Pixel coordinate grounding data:
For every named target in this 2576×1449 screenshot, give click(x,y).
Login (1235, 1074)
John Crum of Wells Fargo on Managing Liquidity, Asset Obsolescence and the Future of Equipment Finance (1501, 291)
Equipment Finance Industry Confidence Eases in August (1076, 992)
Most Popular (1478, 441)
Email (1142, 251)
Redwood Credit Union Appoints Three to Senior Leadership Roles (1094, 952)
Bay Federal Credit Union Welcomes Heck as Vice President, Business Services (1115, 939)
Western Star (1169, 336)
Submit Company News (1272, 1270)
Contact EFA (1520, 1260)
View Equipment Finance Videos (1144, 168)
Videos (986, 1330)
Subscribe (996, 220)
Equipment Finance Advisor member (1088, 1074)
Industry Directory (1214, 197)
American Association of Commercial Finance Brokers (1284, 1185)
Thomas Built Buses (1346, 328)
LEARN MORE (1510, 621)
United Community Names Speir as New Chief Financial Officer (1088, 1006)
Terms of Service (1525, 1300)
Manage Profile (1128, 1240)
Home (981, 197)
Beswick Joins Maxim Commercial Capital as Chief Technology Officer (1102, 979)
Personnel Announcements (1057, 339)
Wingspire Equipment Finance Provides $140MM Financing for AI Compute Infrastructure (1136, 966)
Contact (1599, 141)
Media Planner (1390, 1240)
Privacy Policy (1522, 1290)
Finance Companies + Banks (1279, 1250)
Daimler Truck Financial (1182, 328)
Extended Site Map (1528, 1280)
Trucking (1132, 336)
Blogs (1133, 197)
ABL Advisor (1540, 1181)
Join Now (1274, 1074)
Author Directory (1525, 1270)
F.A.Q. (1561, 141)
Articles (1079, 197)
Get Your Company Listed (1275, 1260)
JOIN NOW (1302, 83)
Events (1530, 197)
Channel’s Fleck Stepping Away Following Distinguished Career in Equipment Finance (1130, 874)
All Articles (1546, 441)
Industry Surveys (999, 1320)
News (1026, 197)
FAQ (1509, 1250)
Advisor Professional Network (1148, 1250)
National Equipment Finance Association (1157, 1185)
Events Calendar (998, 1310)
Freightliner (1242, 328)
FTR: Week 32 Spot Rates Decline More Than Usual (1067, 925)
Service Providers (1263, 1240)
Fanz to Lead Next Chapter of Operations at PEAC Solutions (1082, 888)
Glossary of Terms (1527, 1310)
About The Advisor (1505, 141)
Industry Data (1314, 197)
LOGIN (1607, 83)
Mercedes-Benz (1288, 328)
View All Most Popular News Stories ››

> How to complete this task
Keeping every word as it is, repeat all of the records.

> Output of the exercise
For every named target in this 2576×1449 screenshot, give click(x,y).
Login (1235, 1074)
John Crum of Wells Fargo on Managing Liquidity, Asset Obsolescence and the Future of Equipment Finance (1501, 291)
Equipment Finance Industry Confidence Eases in August (1076, 992)
Most Popular (1478, 441)
Email (1142, 251)
Redwood Credit Union Appoints Three to Senior Leadership Roles (1094, 952)
Bay Federal Credit Union Welcomes Heck as Vice President, Business Services (1115, 939)
Western Star (1169, 336)
Submit Company News (1272, 1270)
Contact EFA (1520, 1260)
View Equipment Finance Videos (1144, 168)
Videos (986, 1330)
Subscribe (996, 220)
Equipment Finance Advisor member (1088, 1074)
Industry Directory (1214, 197)
American Association of Commercial Finance Brokers (1284, 1185)
Thomas Built Buses (1346, 328)
LEARN MORE (1510, 621)
United Community Names Speir as New Chief Financial Officer (1088, 1006)
Terms of Service (1525, 1300)
Manage Profile (1128, 1240)
Home (981, 197)
Beswick Joins Maxim Commercial Capital as Chief Technology Officer (1102, 979)
Personnel Announcements (1057, 339)
Wingspire Equipment Finance Provides $140MM Financing for AI Compute Infrastructure (1136, 966)
Contact (1599, 141)
Media Planner (1390, 1240)
Privacy Policy (1522, 1290)
Finance Companies + Banks (1279, 1250)
Daimler Truck Financial (1182, 328)
Extended Site Map (1528, 1280)
Trucking (1132, 336)
Blogs (1133, 197)
ABL Advisor (1540, 1181)
Join Now (1274, 1074)
Author Directory (1525, 1270)
F.A.Q. (1561, 141)
Articles (1079, 197)
Get Your Company Listed (1275, 1260)
JOIN NOW (1302, 83)
Events (1530, 197)
Channel’s Fleck Stepping Away Following Distinguished Career in Equipment Finance (1130, 874)
All Articles (1546, 441)
Industry Surveys (999, 1320)
News (1026, 197)
FAQ (1509, 1250)
Advisor Professional Network (1148, 1250)
National Equipment Finance Association (1157, 1185)
Events Calendar (998, 1310)
Freightliner (1242, 328)
FTR: Week 32 Spot Rates Decline More Than Usual (1067, 925)
Service Providers (1263, 1240)
Fanz to Lead Next Chapter of Operations at PEAC Solutions (1082, 888)
Glossary of Terms (1527, 1310)
About The Advisor (1505, 141)
Industry Data (1314, 197)
LOGIN (1607, 83)
Mercedes-Benz (1288, 328)
View All Most Popular News Stories ››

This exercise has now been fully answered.